Natürlich würden andererseits auch gymnasiale Standards bereits in den Klassen fünf bis zehn durch die Kooperation mit dem Kreisgymnasium Heinsberg gewährleistet. Auch gebe es Profilklassen, in denen die Kinder ihren besonderen Neigungen und Interessen nachgehen könnten – ob Mathematik, Informatik, Naturwissenschaften, Technik, Sprachen, Musik/Kunst oder Sport.

Die Hausaufgabenbetreuung in freien Lernzeiten innerhalb des Ganztags mit Unterstützung der Lehrkräfte runde das Bild ab. Am Ende stehe dann eine Aufnahmegarantie in das maßgeschneiderte Oberstufenkonzept des Kreisgymnasiums für qualifizierte Sekundarschüler.

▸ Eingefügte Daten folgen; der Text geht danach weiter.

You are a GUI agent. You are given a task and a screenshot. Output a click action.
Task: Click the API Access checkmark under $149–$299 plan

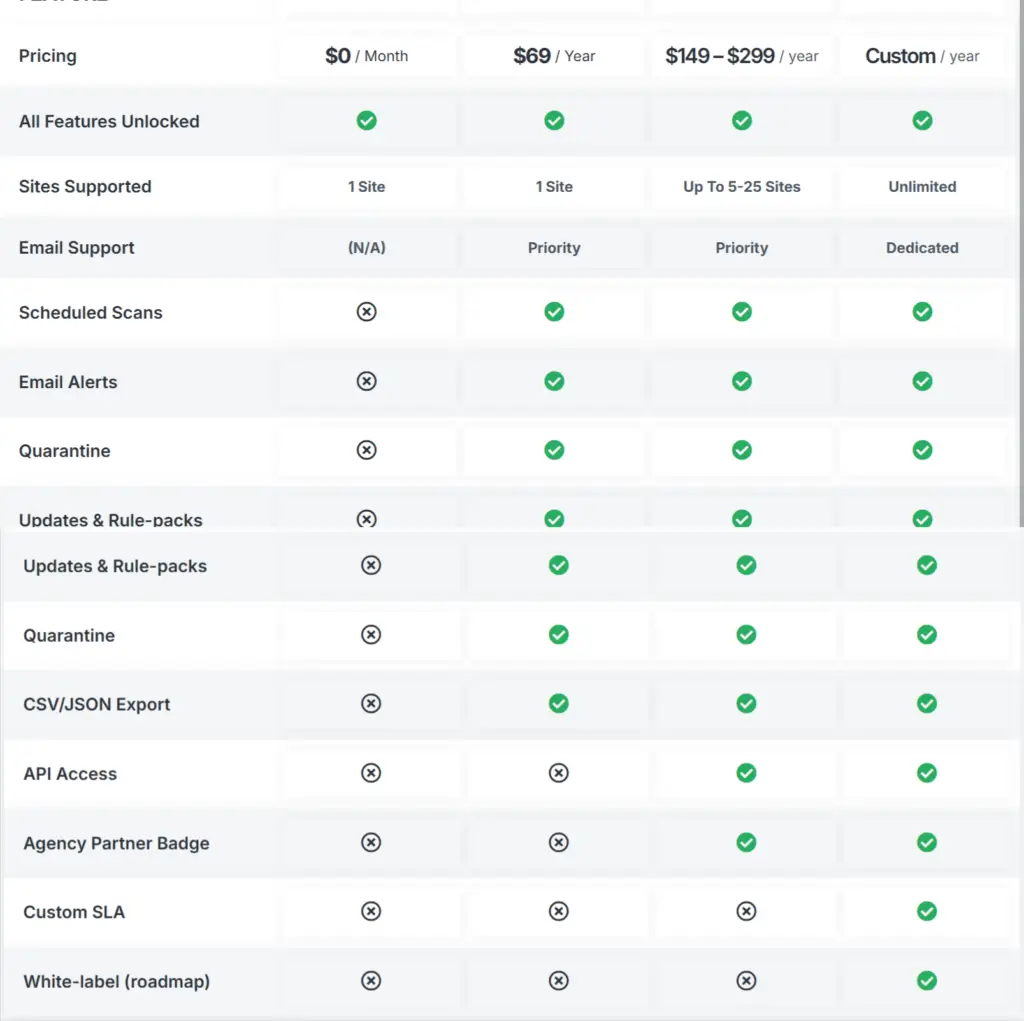746,773
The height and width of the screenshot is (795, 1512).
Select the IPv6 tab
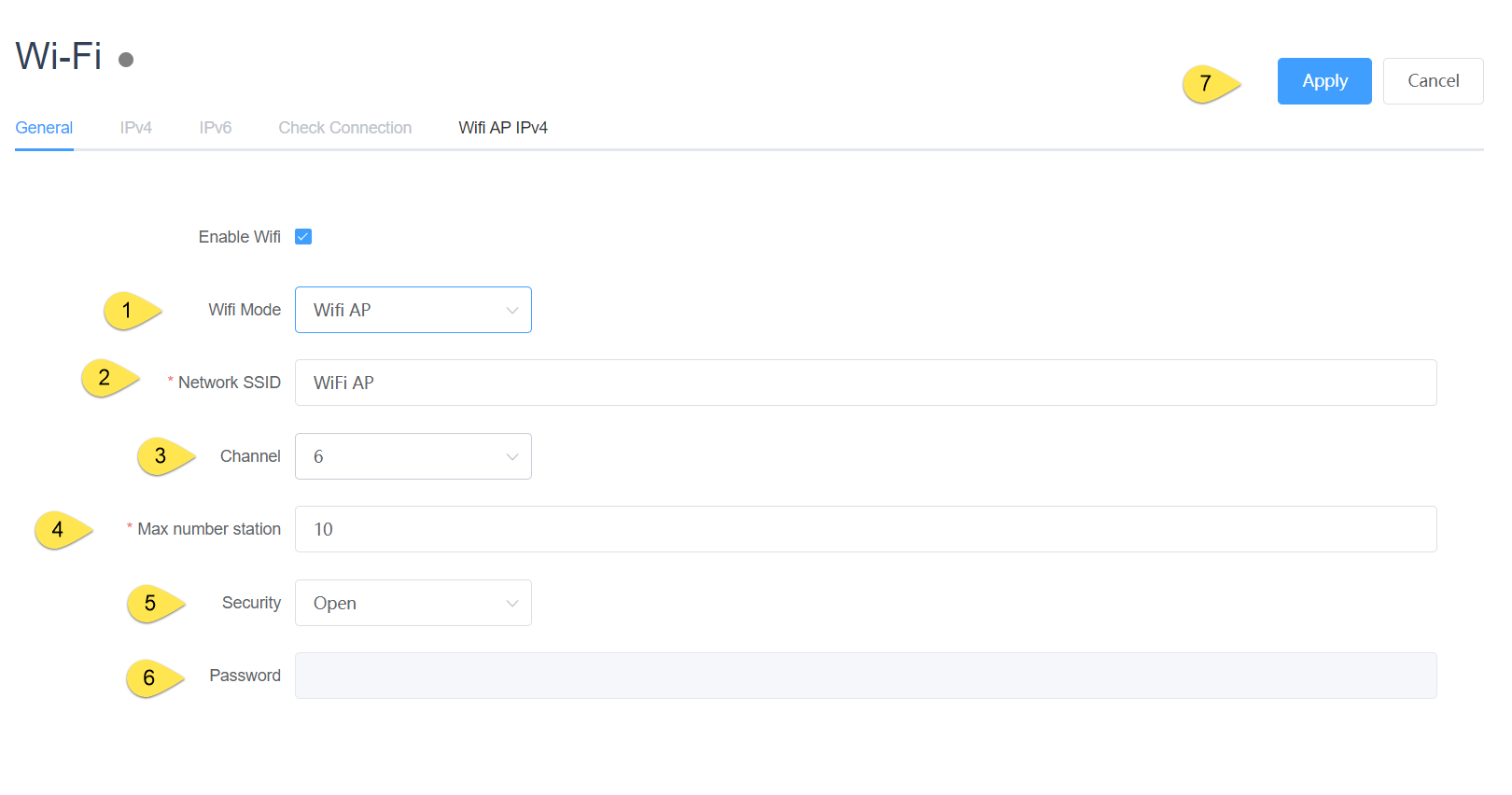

„Die Frage, welches Kind welchen Schulabschluss anstrebt und erreichen kann, bleibt bis hin zum Abitur möglichst lange offen. Auf diese Weise tragen wir zu mehr Chancengleichheit bei“, ist Dieder sicher. An der Sekundarschule könnten alle Abschlüsse der Sekundarstufe I erworben werden: die Fachoberschulreife, die Fachoberschulreife mit Qualifikation für eine gymnasiale Oberstufe, der Hauptschulabschluss nach Klasse neun und Klasse zehn.

Die Abschlüsse der Sekundarstufe II würden in Kooperation mit der Oberstufe des Kreisgymnasiums oder eines Berufskollegs nach 13 Schuljahren (G 9) für das Abitur und nach zwölf Schuljahren für das Fachabitur erworben.

Bei der Bezirksregierung stehe übrigens die neue Schulleitung schon fest, erklärt Dieder. „Die Bekanntgabe erfolgt erst nach erfolgreich absolviertem Anmeldeverfahren.“ Das dieses ausgerechnet von dem Leiter einer Gesamtschule durchgeführt wird, obwohl gerade diese Schulform von den Sekundarschulgegnern als Alternative favorisiert worden war, habe nichts zu bedeuten, meint Uwe Böken.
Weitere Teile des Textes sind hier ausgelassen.